L’humanité ne survivra pas si elle n’arrive pas à supprimer les guerres, en éliminant les armées qui en sont les instruments ;

L’humanité ne survivra pas si elle n’arrive à éliminer les différentes formes de l’exploitation économique, cause des tensions extrêmes entre classes et entre nation ;

L’humanité ne survivra pas si elle n’arrive à contrôler la croissance de sa population ;

L’humanité ne pourra remplir les tâches précédentes et elle ne survivra pas, si elle n’arrive à donner à chacun une éducation qui lui permette de renoncer aux besoins artificiels créés par la société de consommation, et de « sublimer » son agressivité ancestrale et son instinct de procréation illimitée dans une vie personnelle et sociale véritablement créatrice.

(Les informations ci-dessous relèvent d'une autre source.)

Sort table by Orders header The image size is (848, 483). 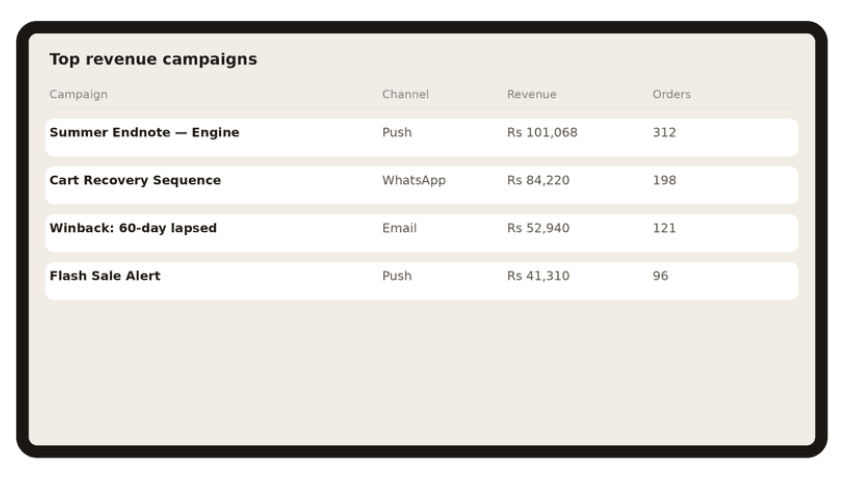[x=671, y=94]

Tous ces problèmes sont des constituants inextricablement mêlés de celui de notre survie. Ce dernier se trouve être ainsi comme un « dénominateur commun », comme un chapeau commun qui coiffe tous ces problèmes partiels. Il leur donne de plus un caractère d’urgence qui apparaît ici pour la première fois dans l’histoire de l’humanité, et même de la vie tout court.
» ( Survivre n° 2/3, Septembre/octobre 1970, p. 24)

Aujourd'hui, aucune de ces conditions n'est en passe d’être satisfaite.

  • Certes, la menace d’un embrasement mondial avec à la clé l’holocauste nucléaire n’est plus aussi forte qu’au temps de la rivalité Est/ouest et de la guerre froide. Cependant, la menace n’est pas totalement dissipée. Les budgets militaires restent conséquents. Les puissances nucléaires ne sont pas disposées à détruire leur arsenal. Malgré les traités de non dissémination, de nouveaux états dans des régions chaudes du globe ont réussi à avoir accès à l’arme nucléaire. En fin de compte, si la menace d’une guerre nucléaire a changé de visage, elle n’en existe encore pas moins. L’accès à l’eau, aux ressources énergétiques, voire même aux terres arables sont apparues comme autant de nouvelles causes de conflits. Mis à part l’éloignement de la menace d’une guerre nucléaire globale, aucun progrès significatif n'a été accompli depuis la parution de ce texte de Survivre, bien au contraire.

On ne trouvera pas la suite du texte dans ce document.